▶ Consigne: D'après le document ci-dessous sur la corruption, contre quoi les habitants du village troquaient-ils de l'huile ?

▶ Document:

--- --- ---

​La corruption vue et vécue d’en bas

La lutte contre la corruption est-elle encore possible dans un pays où elle fait partie de la culture nationale ?


Par Mohamed Azergui *
Mardi 16 Décembre 2014

​La corruption vue et vécue d’en bas
La corruption était inconnue dans le village de mon enfance des vieux monts de l’anti-Atlas. Nous n’avions pas besoin de corrompre personne, ni les moyens de le faire, ni de vils maîtres à détourner.   
Les habitants vivaient en paix, avec peu, en autarcie, dans la nature sans rien attendre de l’extérieur. Personne n’avait de l’argent liquide sauf un boucher (nous troquions de l’huile contre du sucre et du thé). Les gens s’arrangeaient pour avoir un peu de sous avant le passage de l’officier colonial des impôts. Il passait, en escorte, à dates fixes. Il recevait son dû contre un petit reçu sans corruption possible.
La vie du village (mosquée, puits, oued, irrigation, disputes, fêtes) étaient gérée gratis par les vieux. L’esprit et le corps (prières, rêves, obsèques, école, lettres, grigri, soins) étaient régis par notre fquih. Ses services étaient gratuits.   Il était nourri à tour de rôle, payé en orge, olives, amandes en fin d’année. En cas de conflits, nous voyions d’abord un vieil amaghar officiel, borgne, aisé, fatigué de nos disputes. Pour les litiges épineux, nous nous confions au chef de la médersa (Tanalt feu Sidi Haj Lhabib). Ses visites, services et conseils étaient bénévoles et assortis de ses bénédictions.
Obéissance totale. Dans les cas de bagarres avec effusion de sang, on se référait aux autorités coloniales de l’époque. Là, la justice était expéditive, sans appel, en présence des vieux sages de la tribu (jours de corvées utiles). Dans les médinas des années 40/50, les contacts avec les autorités coloniales étaient rares, réduits. Les fquihs, les notables du coin réglaient les litiges à l’amiable sur place, à domicile, ou à la mosquée. En cas de conflits graves, il était impensable pour le commun des citadins de vouloir corrompre les autorités de l’époque. Oser corrompre un officier colonial d’antan, c’était passer de durs moments. Mais la culture arabe citadine abondait de contes de corruption (califes, sultans, vizirs, cadis, caïds..).  Des familles connues au pouvoir dès 1956 ont semé les graines de la tradition de la corruption. Elle s’est enracinée, multipliée et a développé ses métastases au pays à partir des années 60-70. Si bien que de nos jours la corruption fait partie de notre culture, de notre mentalité de Marocains. La culture de la corruption, nous l’avons parmi nous et en nous et nous la transmettons à nos enfants. Notre langage et notre patrimoine cognitif se sont enrichis de termes et d’histoires sur la corruption. Nous gens d’en bas pensons que : devenir grand manitou au pouvoir signifie s’enrichir vite en famille. Nous assistons à ces enrichissements rapides et nous savons tous que la corruption y est pour quelque chose. Une multitude de lois existent mais les filous modernes sont instruits et les contournent en experts. Ils se sont protégés, bien cuirassés. Ils défient les détracteurs de déceler leur fraude et détournement. S’ils sont pris, ils s’en tirent avec peu de blessures (amendes, prison) et gardent le gros de leur butin. Dès lors, nous gens d’en bas sommes sûrs que ne pas vouloir corrompre signifie être candide, rêveur.

--- --- ---

▶ Jeu de données:
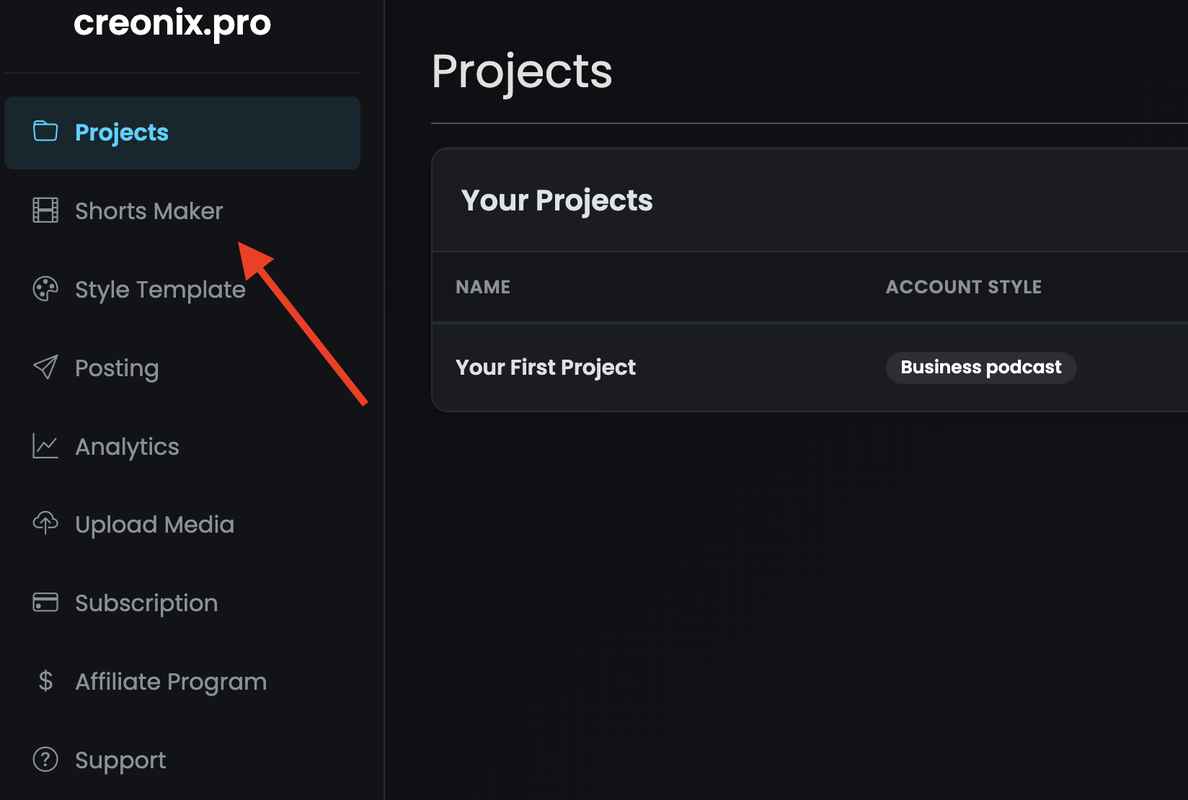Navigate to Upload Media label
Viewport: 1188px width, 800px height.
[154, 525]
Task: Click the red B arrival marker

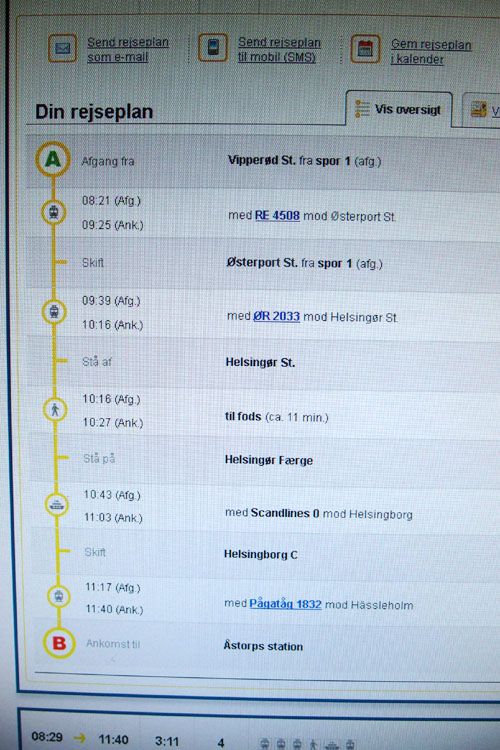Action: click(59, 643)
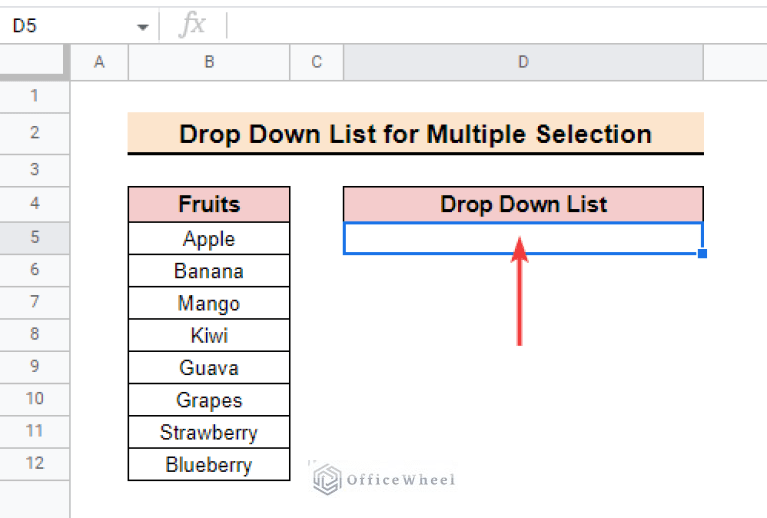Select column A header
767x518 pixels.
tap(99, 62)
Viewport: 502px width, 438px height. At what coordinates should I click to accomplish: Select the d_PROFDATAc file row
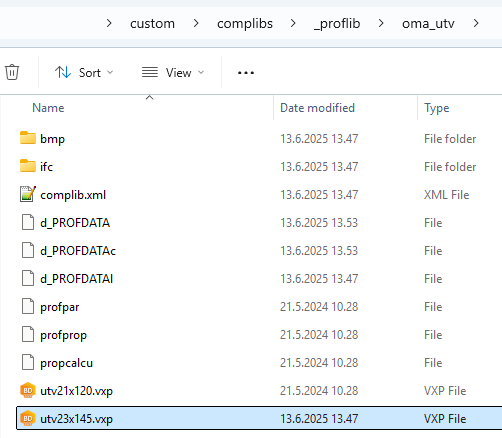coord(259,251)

--- --- ---

▶ Corrigé: Contre du sucre et du thé.